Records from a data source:
☆ ☆ ☆ ☆ ☆
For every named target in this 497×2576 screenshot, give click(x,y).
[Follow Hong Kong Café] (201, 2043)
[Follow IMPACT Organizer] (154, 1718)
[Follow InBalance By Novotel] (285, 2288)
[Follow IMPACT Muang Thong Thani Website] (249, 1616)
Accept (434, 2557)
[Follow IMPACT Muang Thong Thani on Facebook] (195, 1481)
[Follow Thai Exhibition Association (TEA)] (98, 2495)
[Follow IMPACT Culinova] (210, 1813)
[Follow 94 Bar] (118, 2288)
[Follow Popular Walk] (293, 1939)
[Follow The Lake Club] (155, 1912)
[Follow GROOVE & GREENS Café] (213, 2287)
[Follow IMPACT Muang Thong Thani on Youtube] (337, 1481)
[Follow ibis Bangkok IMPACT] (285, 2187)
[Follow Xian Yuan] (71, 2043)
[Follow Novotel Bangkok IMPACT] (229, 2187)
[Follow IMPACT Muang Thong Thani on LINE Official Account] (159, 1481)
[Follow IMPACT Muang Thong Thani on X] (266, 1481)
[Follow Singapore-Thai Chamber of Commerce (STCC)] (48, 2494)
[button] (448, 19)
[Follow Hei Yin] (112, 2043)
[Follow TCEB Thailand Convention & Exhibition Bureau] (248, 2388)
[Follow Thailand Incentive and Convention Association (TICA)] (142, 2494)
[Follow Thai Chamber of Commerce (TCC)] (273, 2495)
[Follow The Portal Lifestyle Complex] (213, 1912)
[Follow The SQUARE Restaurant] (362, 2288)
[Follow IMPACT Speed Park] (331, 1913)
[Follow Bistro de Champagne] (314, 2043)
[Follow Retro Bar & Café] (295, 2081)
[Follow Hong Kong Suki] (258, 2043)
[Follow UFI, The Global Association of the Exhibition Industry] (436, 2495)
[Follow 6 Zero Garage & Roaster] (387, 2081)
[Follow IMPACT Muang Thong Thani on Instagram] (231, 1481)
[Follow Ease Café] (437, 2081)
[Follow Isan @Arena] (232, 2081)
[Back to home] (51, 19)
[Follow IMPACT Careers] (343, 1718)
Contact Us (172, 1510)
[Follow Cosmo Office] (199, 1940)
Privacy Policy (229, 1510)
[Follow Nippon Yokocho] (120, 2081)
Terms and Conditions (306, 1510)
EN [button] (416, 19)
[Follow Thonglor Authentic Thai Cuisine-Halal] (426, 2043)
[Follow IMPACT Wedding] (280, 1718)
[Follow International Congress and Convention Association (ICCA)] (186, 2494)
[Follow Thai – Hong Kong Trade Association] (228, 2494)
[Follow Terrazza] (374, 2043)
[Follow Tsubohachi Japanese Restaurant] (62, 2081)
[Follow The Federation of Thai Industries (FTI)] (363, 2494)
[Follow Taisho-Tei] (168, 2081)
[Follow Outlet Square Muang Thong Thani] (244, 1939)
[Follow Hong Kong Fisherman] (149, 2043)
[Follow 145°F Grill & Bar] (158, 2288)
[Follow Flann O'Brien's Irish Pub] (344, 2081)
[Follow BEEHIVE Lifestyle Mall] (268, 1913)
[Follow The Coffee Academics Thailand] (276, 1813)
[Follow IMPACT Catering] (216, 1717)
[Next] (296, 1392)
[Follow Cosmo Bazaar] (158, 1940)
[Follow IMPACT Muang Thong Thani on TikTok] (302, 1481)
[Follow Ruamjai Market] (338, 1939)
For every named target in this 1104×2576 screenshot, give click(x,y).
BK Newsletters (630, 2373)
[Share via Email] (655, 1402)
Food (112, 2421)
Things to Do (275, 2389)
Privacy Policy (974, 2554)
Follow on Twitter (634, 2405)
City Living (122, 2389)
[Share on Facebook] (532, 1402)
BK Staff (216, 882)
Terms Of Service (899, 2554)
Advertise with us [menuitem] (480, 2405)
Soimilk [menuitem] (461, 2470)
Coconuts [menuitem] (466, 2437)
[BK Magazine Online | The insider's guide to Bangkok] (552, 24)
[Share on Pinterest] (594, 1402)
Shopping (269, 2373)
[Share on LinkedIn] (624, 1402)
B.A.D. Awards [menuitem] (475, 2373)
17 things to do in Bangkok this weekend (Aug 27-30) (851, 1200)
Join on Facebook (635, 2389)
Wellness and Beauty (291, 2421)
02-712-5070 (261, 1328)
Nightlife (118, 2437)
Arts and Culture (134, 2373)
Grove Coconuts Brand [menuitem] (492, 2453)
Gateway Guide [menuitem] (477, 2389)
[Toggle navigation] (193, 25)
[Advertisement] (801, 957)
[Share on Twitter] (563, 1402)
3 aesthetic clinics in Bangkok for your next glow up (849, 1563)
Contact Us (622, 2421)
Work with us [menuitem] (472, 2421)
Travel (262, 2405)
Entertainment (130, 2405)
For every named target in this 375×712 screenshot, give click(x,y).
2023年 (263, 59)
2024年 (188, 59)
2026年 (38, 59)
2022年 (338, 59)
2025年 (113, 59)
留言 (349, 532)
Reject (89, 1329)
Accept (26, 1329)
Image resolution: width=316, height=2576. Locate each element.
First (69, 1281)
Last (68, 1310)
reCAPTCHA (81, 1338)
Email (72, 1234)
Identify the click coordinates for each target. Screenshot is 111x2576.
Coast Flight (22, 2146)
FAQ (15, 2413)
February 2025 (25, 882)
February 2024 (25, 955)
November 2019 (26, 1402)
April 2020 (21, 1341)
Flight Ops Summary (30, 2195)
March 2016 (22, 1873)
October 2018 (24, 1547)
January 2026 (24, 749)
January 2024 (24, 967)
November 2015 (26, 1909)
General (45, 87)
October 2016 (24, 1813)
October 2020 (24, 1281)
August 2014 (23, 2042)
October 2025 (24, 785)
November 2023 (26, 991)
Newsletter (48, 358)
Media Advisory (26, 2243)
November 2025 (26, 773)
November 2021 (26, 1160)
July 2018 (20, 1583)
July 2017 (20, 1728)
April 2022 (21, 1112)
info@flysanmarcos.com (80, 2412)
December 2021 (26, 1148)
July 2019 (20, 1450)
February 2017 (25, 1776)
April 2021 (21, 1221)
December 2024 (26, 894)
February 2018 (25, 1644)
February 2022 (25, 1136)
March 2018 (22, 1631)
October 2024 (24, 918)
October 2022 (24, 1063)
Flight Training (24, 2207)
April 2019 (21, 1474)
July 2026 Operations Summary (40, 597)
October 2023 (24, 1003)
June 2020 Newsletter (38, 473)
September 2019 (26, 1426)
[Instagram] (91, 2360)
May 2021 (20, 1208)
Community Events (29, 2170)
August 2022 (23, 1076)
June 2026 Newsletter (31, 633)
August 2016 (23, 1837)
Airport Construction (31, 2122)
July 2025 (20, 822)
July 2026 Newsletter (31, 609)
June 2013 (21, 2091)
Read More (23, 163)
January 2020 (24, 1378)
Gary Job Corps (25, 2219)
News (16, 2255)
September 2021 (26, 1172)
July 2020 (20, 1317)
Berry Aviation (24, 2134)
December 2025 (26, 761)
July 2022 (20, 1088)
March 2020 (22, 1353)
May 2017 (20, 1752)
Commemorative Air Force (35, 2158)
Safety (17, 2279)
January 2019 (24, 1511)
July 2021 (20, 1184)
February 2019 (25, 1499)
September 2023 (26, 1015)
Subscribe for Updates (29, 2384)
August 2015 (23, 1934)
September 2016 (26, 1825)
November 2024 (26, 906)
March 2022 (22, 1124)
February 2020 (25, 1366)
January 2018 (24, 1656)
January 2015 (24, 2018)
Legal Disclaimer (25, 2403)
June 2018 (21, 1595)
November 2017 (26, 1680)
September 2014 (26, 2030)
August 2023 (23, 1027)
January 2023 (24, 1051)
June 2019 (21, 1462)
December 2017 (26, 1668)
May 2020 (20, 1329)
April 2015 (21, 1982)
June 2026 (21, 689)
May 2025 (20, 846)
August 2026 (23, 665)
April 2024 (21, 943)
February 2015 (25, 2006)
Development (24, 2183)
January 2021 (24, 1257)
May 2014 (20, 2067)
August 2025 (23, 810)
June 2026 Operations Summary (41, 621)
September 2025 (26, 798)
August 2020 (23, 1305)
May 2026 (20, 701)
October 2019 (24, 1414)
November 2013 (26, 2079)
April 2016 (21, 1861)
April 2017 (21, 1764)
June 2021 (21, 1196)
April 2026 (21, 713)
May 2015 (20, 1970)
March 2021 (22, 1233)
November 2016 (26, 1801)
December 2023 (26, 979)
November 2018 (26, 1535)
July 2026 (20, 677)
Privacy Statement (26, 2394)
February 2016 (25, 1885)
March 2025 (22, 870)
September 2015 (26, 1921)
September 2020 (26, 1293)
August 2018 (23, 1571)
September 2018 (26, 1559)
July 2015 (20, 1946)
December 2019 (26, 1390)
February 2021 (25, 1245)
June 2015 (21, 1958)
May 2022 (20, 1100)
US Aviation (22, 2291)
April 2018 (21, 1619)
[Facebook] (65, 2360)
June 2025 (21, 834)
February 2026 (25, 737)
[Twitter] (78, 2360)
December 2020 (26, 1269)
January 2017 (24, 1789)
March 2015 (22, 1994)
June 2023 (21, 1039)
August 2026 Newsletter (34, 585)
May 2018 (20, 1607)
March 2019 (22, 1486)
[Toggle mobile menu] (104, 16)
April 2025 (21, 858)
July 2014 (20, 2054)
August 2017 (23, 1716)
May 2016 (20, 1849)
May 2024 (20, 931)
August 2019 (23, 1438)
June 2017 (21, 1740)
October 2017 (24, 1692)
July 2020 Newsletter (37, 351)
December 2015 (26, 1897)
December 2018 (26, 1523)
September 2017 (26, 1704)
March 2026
☆ ☆ ☆ ☆ ☆
• [WHAT NEEDS TO BE DONE]
The required answer is the run of lines above, starting at the line with "[Back to home] (51, 19)" and ending at the line with "[Follow Thai –", reproduced exactly with both ends.

• [SOLUTION]
[Back to home] (51, 19)
[Follow IMPACT Careers] (343, 1718)
Contact Us (172, 1510)
[Follow Cosmo Office] (199, 1940)
Privacy Policy (229, 1510)
[Follow Nippon Yokocho] (120, 2081)
Terms and Conditions (306, 1510)
EN [button] (416, 19)
[Follow Thonglor Authentic Thai Cuisine-Halal] (426, 2043)
[Follow IMPACT Wedding] (280, 1718)
[Follow International Congress and Convention Association (ICCA)] (186, 2494)
[Follow Thai – Hong Kong Trade Association] (228, 2494)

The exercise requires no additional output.